Perhatian Nabi terhadap nasib umatnya tidak bisa dilepaskan dari pribadi beliau yang rahmat, yakni pribadi yang lemah lem­bu­t dan kasih sayang. Hal ini dinyatakan sendiri oleh beliau dalam riwayat Imam Bukhari “Innamā ana rahmatun muhdātun” (Sesung­guhnya saya adalah rahmat yang dihadiahkan), dan dalam riwayat Imam Muslim “Innī lam ub`ats la`ānan wa innamā bu`itstu rahmatan” (Sesungguhnya saya tidak diutus untuk melaknat, akan tetapi saya diutus sebagai rahmat). Dan untuk menjadi rahmat bagi semesta alam, Nabi diutus, sesuai firman Allah “Wa mā arsalnāka illā rahmatan lil `ālamīn”.

Karena pribadi yang rahmat, Nabi menolak ketika Malaikat Jibril menawarkan untuk menimpakan bukit ke penduduk Thaif yang telah menolak dengan kasar kedatangan Nabi dan sahabatnya saat hijrah dari kekejaman kafir Mekah. Justru Nabi berdoa “Allāhuma ihdi qaumī fa innahum lā ya`lamūn” (Ya Allah, berilah petunjuk pada kaumku, sesungguhnya mereka [menolakku] karena tidak tahu).

Karena pribadi yang rahmat, Nabi menangis dan berkata “Ya Allah, [bagaimana nasib] umatku”, saat membaca Surah al-Maidah ayat 118 “In tu`addzibhum fa innahum `ibāduk, wa in taghfirlahum fa innaka antal `azīzul hakīm (Jika Engkau menyiksa mereka [yang ingkar] maka sesungguhnya mereka adalah hamba-Mu, dan jika Engkau ampuni mereka, maka sesungguhnya Engkau Mahaagung dan Mahabijaksana).
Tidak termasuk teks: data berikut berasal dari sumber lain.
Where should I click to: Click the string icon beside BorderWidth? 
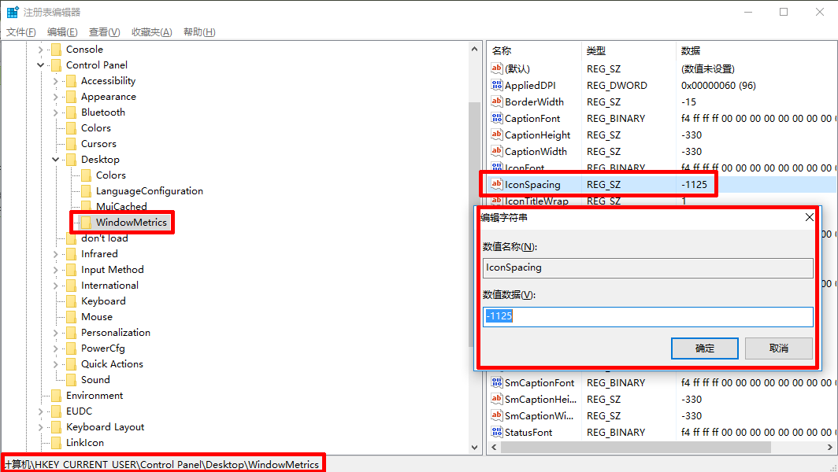(497, 101)
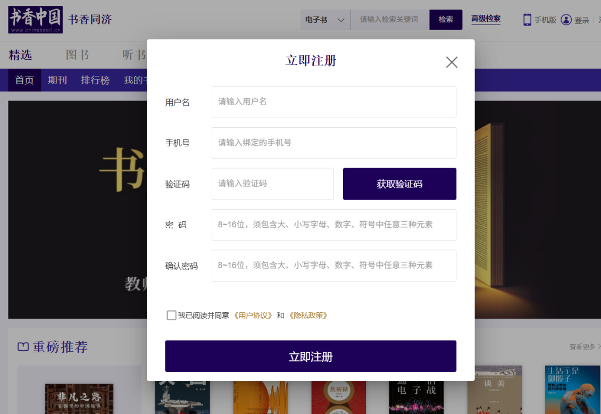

Tangis beliau lama sekali, sampai akhirnya Allah mengutus Malaikat Jibril untuk menemui Nabi. Dan beliau baru berhenti menangis, setelah mendapat kabar dari Jibril bahwa Allah telah menjawab kekhawatirannya dengan berfirman “Innā sa nurdhīka fī ummatika wa lā nasū uka”; Sungguh Kami akan membuatmu ridha terhadap umatmu, dan tidak akan membuatmu bersedih (dalam Mukhtashar Tafsir ibn Katsir).

Sungguh sangat beruntung menjadi umat Muhammad yang rahmat, yang melaksanakan ajaran-ajarannya, serta meniru pribadi beliau yang rahmat, yang lemah lembut dan kasih sayang terhadap makhluk Allah.

Allāhumma shalli wa sallim `alā sayyidinā Muhammad wa`alā ālihī wa shahbihī wā azwājihī wa ahli baitihī wa dzurriyatihī wa ummatihī ajma`īn (52).